Sendeleyerek odasına adımlamıştı kimsenin yanına gelmesine izin vermemiş sessizce odasına gitmişti. Kapıyı kapatmış kendi içine çekilmişti bir annenin yüreği yanmıştı yaptığı tek şey ise köşeye çekilmekti.
Banu abla hıçkıra hıçkıra ağlıyordu herkesi gerisinde bırakıp o da odasına kapanmıştı. Avluda oturmuş herkes yere bakıyordu hepsinin gözünde acı vardı.
Gözlerim tekrar göz yaşlarım ile buğulaşınca sildim kafamı yerden kaldırdım Berzanın yanında oturan Asafa baktim. Yıkılmıştı. Telefonu hiç susmamıştı ama hiç birine bakmamışdı insanlar durum için arıyordu, tüm her şeye karşı kendini kapatmıştı.
Dakiklar sonra ayaklandı nefes alamıyormuş gibi hızlı adımlarla kapıya doğru gitti. Kapıdan çıkıp gitti. Belki de duyduklarından bu gerçeklikten kaçtı bilinmezdi kimin acı haberlere nasıl tepki vereceği bilinmezdi. Bazısı vardı bağırıp çağırırdı içindeki ateşi dışa püskürtür göz yaşlarını sel gibi akıtırdı.
Kimi ise içine kapanırdı gözünden akan tek yaş acısını gösterirdi dışardan bakan güçlü sanırdı bilmezdi içten içe çürüyeceğini içine akan yaşlarının onu boğacağını.
Herkesin acıyla baş etmesi farklıydı kimi içine akıtırdı kimi dışına sonucunda ikisinin de ruhundan birer parça solardı.
Derin bir soluk verip Banu ablanın odasına adımladım.
Kapısının önüne geldiğim zaman hıçkırık seslerini duydum.
Engel olamadığım yaşlarımı tekrar silip kapısını yavaşça açıp içeri adımladım yatağının bir köşesine sinmiş bir çerçeveye sarılmış ağlıyordu.
Olay buydu gidenlerin ardından geriye kalan tek şey çerçevenin ardında kalan Suretleriydi.
Sessiz adımlarla sırtımı yatağa yaslayıp yanına oturdum. Derin soluklar alıp verdikten sonra başını kaldırıp yüzüme baktı başını eğdi dinmeyen yaşları akmaya devam etti. Aramızda ki sessizlik yaklaşık yarım saat sürdü. Göz yaşları dinmiş boş bakışlari karşımızdaki pencerenin camındaydı hava kararmıştı konaktan çıt çıkmıyordu.
Ölüm sessizliği her tarafı sarmıştı.
Titrek bir nefes verdi. "Diyar'ım ölmedi." Dedikten sonra burnunu çekti "o benim tek ailem beni bırakmaz o Dilşah.

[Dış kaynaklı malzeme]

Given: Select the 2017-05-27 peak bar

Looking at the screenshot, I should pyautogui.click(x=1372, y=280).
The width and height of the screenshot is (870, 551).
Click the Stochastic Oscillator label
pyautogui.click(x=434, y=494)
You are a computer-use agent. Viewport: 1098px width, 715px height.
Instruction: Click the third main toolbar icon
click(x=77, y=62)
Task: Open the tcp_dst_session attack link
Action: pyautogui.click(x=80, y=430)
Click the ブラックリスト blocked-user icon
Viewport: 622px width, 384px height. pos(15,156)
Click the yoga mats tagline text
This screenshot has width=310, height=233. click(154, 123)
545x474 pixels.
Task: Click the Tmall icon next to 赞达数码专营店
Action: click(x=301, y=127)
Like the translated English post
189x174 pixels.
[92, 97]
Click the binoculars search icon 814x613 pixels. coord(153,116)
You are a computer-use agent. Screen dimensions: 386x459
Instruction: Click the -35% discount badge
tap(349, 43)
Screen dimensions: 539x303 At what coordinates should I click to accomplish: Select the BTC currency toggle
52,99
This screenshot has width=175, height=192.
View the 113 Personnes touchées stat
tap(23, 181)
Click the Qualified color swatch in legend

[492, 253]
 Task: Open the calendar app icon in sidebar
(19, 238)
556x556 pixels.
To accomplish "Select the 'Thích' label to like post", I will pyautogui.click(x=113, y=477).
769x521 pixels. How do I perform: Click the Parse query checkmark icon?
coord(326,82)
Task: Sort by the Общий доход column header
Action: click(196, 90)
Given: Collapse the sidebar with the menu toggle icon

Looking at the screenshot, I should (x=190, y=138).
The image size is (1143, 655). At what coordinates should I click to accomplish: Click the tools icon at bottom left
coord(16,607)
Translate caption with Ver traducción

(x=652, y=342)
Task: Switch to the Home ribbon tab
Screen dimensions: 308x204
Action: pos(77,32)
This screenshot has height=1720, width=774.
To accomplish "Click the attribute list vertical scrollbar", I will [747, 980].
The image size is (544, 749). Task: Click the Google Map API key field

Bilirdim! Eğer ölseydi hissederdim yemin ederim hissederdim. Ona bir şey olursa ben yaşayamam ki" sonlara doğru sesi titremişti söylediği cümle boğazımı düğüm düğüm etmişti.
Çok acıydı öyle ki tarif edemiyordum. Kocası öldüyse de cenazesi bile ortalıkta yoktu. Nasıl dayanılır buna! Gidipde üzerine çiçekler bırakacağı bir mezar dahi yoktu..
"Ben yetimim ne anne ne de baba hiç olmadı bende hayatım hep yurtlarda geçti hep kariyer düşündüm istediğim mesleğe sahip oldum ama hep Bir şey eksikti kalbimin bir tarafı buz tutmuş gibiydi sevileceğime hiç inancım olmadı seviyorum diyenlere de hiç aldırmadım 'benim annem babam beni sevmemiş elin erkeği niye sevsin' derdim hep" tekrar titrek bir soluk verdi yanımda duran elini avuçlarımın içine aldım. Başını yorgunlukla omzuma yasladı.
"Sonra Diyarımla karşılaştım bir gece nöbet sırası bende uykusuzum huysuzluğum üstümde, saat 3 4 civarıydı acile bir hasta geldi hayatım olacak adam girdi" gülümsedi acı bir gülüşdü.
"Beti benzi atmış bir şekilde içeriye getirdiler yanında Ceylan yenge vardı. Kötü haldeydi önceki görevinde vurulmuş orada gereken müdahaleyi yapıp eve yollamışlar ama Diyar yaraya gereken önemi vermediği için enfeksiyon kapmıştı." Diyar abiyi anlatırken dudaklarında beliren tebessüm eşsizdi acı bir tebessümdü ama her şeye rağmen gözlerinin içi gülüyordu.
"Ceylan yengeyi dışarıda bırakarak sedyeye yatırdık açtım yarasına baktım temizledim o esnada 'çok güzelsiniz hanım efendi' diyen sesi geldi. Şaşkınlıkla kaldırdım başımı kafası güzel herhalde dedim umursamadım dediğini."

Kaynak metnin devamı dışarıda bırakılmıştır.